**読解用の抜粋**
= = = =

欧米的パーティホッピング術は、常に次知り合うことに重きを置いてるから、
今話してる人と、いかに短すぎず、長引かせ過ぎず離れるかを考えてる訳で、
それってつまり、まさに今話している人をないがしろにしてるんじゃなかろか、って
典型的日本宴会育ちの私なんかは思ってしまうんだけど、
それは亀の甲より習慣のなせる技で、欧米の方々は気にならないものなんでしょうね。多分。
聞いたこと無いから分からないけど。

ホッピングでよく聞く技は、「あら、私飲み物取りに行くわ、」って言ってその場を離れるとか、
たまたま歩いて来た知り合いを捕まえて、自分が話してる相手に引き合わせて、
自分は「じゃっ」って言って次の人をハンティングしにいく、とか。
その離れる間合いはまさに経験でしか身に付かないから、
やり慣れてない日本人がパーティの席でまごつくのもまた道理というわけですな。

それにくらべて、日本のトラディショナルなパーティである宴会は、
広い畳の間に長々と卓がおかれて、三々五々に場所を取る。
そもそも夫婦で宴会に参加するっていう考えがないから、
年長者が上座を取る、っていう以外、あまり着席順に厳密な決まりはないのでは?

ただ言えるのは、お互いを紹介しあって、
全員と知り合いになるべきっていう感覚は日本的宴会ではあまり見られない。
それはつまりもうすでに全員が知り合いである、っていう前提だからこそ
起こることなんではないかしら。みんな知ってるからこそ、新たな知り合いを作らなきゃって、
その席からうろうろと移動する必要もないし、席を動くこと自体が、隣にいる人とその時間を
共にすることの拒否でもあるわけだから、そんな失礼なことはしちゃいけない、
それが日本の宴会のメンタリティな気がする。

つまり日本はみんな知り合いだからこそ、宴会をする。
欧米はお互い知らない人同士だからこそ、パーティをする。


そう考えると、そもそもなんでパーティや宴会をするか、
その理由も欧米と日本じゃ違うのでは、と論は繋がるわけです。

= = = =

**課題の目的**
抜粋の中の「つまり日本はみんな知り合いだからこそ、宴会をする。」という一文を英語に訳す。

**データ項目**
= = = =

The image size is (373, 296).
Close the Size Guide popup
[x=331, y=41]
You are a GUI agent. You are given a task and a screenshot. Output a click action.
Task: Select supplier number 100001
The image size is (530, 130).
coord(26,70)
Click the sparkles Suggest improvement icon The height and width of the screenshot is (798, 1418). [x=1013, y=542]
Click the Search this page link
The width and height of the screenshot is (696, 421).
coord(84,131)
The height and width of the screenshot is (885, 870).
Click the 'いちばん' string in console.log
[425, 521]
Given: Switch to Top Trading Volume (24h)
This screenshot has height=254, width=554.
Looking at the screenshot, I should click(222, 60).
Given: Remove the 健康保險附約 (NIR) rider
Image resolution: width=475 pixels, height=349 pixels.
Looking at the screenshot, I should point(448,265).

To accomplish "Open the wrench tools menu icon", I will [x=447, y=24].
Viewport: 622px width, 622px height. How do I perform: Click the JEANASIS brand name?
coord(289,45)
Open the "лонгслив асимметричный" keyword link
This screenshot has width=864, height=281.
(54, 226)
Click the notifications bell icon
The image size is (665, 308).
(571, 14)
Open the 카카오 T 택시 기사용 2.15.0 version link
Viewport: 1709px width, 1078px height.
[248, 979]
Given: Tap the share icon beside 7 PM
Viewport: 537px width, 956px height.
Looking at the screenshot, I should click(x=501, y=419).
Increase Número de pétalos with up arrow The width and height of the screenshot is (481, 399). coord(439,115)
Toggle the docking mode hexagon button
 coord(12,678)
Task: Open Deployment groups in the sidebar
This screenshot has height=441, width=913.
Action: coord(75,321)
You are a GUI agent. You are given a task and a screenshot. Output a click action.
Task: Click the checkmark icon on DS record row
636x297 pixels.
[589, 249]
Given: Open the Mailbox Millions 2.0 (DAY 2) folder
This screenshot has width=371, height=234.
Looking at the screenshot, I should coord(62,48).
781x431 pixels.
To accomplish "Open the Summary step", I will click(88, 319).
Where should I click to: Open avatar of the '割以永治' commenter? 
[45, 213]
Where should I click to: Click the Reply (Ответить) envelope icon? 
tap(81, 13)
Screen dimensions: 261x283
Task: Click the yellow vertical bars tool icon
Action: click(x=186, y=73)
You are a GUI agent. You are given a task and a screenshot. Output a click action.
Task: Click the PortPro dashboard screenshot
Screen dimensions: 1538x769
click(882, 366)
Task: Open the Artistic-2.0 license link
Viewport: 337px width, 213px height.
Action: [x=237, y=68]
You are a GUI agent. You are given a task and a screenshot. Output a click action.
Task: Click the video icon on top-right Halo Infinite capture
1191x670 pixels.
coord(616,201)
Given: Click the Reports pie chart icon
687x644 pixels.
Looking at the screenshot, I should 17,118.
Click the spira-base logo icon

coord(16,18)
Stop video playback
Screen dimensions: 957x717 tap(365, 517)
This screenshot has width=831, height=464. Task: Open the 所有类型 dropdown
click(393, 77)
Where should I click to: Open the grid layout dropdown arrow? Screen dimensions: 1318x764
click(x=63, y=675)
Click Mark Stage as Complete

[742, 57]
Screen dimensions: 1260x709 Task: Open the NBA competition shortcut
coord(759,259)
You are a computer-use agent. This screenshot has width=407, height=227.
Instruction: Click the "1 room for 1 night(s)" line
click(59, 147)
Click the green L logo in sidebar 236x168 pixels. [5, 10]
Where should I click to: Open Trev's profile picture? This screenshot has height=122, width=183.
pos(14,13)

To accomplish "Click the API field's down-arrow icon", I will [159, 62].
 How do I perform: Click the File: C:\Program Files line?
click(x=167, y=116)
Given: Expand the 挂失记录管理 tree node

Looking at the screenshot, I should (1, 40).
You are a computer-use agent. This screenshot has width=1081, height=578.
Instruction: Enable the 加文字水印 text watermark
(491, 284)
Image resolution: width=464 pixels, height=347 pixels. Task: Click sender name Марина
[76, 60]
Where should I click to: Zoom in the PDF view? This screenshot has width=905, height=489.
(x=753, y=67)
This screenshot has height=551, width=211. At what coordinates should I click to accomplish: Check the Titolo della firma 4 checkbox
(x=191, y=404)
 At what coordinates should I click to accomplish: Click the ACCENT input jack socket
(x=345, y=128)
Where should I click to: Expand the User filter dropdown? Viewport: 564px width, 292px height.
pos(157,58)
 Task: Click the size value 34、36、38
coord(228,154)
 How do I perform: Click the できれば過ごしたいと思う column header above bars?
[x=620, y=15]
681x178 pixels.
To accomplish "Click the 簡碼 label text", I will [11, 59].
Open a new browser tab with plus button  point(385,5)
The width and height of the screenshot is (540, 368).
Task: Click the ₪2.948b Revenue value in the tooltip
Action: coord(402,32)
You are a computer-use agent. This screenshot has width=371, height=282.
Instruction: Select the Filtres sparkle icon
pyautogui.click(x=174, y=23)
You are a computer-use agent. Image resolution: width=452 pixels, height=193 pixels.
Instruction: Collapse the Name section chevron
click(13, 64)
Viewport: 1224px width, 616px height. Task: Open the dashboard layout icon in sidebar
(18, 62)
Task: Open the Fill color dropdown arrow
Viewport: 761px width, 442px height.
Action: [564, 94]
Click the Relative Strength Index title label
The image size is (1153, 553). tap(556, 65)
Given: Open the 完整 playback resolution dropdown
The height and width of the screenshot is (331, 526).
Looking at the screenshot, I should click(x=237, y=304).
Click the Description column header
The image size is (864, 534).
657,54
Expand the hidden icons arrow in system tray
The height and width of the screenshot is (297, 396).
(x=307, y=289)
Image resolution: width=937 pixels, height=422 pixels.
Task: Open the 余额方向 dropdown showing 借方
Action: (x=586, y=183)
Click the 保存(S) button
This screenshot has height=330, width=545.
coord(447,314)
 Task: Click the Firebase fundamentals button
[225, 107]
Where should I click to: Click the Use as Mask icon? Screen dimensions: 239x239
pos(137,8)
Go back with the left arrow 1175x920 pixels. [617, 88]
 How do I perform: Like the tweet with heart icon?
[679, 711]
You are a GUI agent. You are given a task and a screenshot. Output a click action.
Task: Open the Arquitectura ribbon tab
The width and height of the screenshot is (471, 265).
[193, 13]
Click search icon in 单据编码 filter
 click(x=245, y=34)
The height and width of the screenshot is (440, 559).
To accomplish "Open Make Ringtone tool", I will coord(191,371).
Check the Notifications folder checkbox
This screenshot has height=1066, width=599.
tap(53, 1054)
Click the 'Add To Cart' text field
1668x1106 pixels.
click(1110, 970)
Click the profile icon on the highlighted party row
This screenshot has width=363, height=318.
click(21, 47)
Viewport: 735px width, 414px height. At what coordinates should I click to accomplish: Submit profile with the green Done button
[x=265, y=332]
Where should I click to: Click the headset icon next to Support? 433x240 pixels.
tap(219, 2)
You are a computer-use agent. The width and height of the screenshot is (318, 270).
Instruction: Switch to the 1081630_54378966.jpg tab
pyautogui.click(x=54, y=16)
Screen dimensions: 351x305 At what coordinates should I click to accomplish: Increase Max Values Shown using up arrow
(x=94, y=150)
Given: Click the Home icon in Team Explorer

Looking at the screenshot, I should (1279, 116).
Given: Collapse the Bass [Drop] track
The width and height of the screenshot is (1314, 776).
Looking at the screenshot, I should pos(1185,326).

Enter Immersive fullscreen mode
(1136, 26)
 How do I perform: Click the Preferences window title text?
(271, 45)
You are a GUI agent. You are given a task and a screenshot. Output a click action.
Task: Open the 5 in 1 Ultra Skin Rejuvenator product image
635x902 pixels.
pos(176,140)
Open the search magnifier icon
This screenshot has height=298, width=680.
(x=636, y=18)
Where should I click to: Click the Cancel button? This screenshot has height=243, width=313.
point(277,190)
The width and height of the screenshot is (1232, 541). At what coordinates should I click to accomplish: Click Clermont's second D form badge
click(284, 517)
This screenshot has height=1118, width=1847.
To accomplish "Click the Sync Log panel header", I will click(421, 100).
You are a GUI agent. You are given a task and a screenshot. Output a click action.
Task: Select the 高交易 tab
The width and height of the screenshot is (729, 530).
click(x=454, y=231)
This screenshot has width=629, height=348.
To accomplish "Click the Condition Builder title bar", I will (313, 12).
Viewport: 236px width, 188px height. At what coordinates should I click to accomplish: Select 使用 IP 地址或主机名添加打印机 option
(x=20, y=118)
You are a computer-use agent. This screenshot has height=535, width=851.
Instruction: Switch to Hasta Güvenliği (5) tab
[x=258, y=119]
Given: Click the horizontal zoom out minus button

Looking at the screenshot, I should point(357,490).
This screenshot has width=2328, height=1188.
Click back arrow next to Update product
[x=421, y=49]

= = = =

**課題への回答**
In other words, in Japan people hold banquets precisely because everyone already knows one another.